Navigating with Tracker


The Author Describes His Intent

Binary files have their place but frankly I don't like them very much. By their very nature they are extremely specialized, usable in only a very narrow range of situations. If you, as a lowly human being, are presented with a binary file that you know little or nothing about you probably aren't going to learn anything new by examining it. Dump it in a hex editor and it will almost certainly look like garbage.

Text files, on the other hand, are the lingua franca of the computer world. While the various computer architectures can't agree on what constitutes a text file line break, they all use text files that are more or less interoperable. If you are presented with a text file that you know little or nothing about chances are excellent that you can figure out what it's for by examining it. It's too bad that their limited range of characters favors English-speaking cultures but you can't have everything.

Therefore I like to do my part to make the world a place with more text files and fewer binaries. Pineapple News reads and writes nothing but text files. Really! It saves its settings in text files, PineappleNews.ini and one Server.ini for each server account. Pineapple Message Files are text files with some BFS attributes. The list of server newsgroups is saved in a text file called Newsgroups.txt, one for each server. The one place where I sort of "cheat" is that I save information about newsgroups as binary BFS attributes attached to the newsgroup's folder. Early in the program's existence I saved the data in Newsgroups.ini, one inside each newsgroup folder, but I didn't like it. I wanted the newsgroup folders to contain nothing but article files. It would be too easy to think "I want to get rid of all those unnecessary articles in the alt.really.stupid newsgroup" so you select every single file and throw them all in the trash. Ooops, you just trashed your newsgroup settings. Personally I have to empty the trash very frequently, due to development issues with Pineapple News I won't bore you with, so the file would probably be long gone before I noticed it was missing.

So. The fact that all of the program's data is just text files in a series of folders, combined with Tracker's ability to display files with BFS attributes as if they were records in a database, means that Pineapple News is ideally suited to being managed with Tracker. Hence this help topic.
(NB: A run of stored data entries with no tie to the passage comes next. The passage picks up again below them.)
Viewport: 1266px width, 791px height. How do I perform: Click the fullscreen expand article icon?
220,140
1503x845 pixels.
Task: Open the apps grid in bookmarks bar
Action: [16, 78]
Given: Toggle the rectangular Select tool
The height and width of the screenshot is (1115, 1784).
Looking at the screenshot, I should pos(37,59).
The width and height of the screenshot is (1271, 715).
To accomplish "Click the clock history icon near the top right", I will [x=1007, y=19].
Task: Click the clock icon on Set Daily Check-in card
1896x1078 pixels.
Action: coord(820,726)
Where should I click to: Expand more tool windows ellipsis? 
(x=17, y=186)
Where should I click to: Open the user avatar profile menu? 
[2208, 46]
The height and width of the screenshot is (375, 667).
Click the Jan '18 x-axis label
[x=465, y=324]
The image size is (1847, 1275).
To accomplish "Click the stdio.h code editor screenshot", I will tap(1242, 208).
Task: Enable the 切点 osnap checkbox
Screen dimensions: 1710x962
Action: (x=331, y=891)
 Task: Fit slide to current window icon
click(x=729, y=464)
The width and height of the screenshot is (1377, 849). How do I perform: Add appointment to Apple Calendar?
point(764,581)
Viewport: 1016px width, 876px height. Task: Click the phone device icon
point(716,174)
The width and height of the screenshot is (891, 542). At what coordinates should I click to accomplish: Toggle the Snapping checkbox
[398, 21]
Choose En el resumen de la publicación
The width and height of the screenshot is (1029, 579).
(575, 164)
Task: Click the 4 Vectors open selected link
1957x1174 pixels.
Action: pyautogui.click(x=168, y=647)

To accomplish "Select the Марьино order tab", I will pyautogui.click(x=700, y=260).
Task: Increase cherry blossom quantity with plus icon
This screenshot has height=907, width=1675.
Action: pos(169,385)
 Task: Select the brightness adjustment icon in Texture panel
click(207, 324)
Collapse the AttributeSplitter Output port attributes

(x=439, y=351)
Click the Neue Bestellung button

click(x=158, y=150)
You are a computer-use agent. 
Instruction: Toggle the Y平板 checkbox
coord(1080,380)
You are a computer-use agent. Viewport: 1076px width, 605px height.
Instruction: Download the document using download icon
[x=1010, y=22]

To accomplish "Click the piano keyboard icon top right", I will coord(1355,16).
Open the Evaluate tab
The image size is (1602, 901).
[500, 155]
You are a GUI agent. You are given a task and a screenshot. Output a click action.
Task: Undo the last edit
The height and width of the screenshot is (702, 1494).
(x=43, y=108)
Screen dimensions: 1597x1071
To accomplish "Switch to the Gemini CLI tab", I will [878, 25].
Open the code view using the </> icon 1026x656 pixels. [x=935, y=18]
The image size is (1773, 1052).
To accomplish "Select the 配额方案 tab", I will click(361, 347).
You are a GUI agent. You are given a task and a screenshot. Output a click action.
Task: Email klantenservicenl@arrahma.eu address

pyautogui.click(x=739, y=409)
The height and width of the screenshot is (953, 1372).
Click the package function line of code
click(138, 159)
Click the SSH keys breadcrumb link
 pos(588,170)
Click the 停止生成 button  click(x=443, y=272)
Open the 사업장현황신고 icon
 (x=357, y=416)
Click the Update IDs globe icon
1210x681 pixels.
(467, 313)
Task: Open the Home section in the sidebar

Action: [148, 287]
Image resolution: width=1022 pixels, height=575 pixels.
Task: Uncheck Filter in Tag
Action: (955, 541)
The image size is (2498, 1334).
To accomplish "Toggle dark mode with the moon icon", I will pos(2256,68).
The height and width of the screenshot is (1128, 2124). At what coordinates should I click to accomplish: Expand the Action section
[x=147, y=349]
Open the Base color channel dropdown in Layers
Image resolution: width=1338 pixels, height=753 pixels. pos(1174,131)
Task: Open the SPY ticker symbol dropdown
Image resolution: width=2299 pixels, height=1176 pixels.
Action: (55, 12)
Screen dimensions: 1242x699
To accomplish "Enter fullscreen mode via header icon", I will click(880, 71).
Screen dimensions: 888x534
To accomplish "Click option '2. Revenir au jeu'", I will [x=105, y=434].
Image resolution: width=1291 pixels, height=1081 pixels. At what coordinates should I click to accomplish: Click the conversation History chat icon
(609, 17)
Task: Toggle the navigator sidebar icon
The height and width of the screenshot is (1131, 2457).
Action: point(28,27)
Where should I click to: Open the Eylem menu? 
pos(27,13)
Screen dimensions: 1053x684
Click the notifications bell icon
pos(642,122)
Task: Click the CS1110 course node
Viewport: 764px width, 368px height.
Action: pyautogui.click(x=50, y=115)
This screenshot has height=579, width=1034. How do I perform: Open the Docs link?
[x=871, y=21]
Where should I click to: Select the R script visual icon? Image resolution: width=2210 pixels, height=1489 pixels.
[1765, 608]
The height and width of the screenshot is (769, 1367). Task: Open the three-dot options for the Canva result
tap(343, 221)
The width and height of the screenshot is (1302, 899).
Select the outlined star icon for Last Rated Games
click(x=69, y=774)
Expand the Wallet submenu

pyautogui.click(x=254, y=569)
A few words on program architecture

To understand the rest of what follows I'll have to briefly fill you in on a few of the details of how Pineapple News works internally. The most important detail is what I call the "node number," which is the same thing that UNIX has traditionally called an "inode" (I think. I am no UNIX whiz, that's for sure). Every file and folder on a BFS volume has an identifying node number, which is just a big positive 64-bit integer.

Internally I need a "magic cookie" to uniquely identify objects like servers and newsgroups. When one module calls another with a request to, say, download all the articles in a newsgroup, I need a way to identify which server and which newsgroup. The alternative would be to schlep around every single bit of known data for every operation, but that's impractical. First off it would be slow doing all those lengthy memory-to-memory copies, and secondly you'd have potentially dozens of copies of the same data flying around, each subsystem modifying their own copy, so pretty soon the various copies would be out of sync with each other. Too ugly to think about. So the subsystems pass integers to each other instead and when they need specifics, like what folder the object lives in or the username and password, the magic cookie is passed to a central authority I call the Barn which maintains the one and only copy of the data. (You know, the barn. Where the horses live. Ha ha.) So when I found out that it was easy to get the node number for a particular folder I started using them as my "magic cookie" identifiers. Therefore the headache of generating the numbers and making sure that they are unique (i.e., no two objects have exactly the same node number) becomes Somebody Else's Problem, namely, the file system's. (Thank you, Dominic Giampaolo. Too bad he quit.)

So. To summarize, Pineapple News uses BFS node numbers to uniquely identify servers, newsgroups, message files, and other entities. End of lecture.

Things you can do, and things you can't

This is where I ran out of steam, because this part will be boring. At least to me.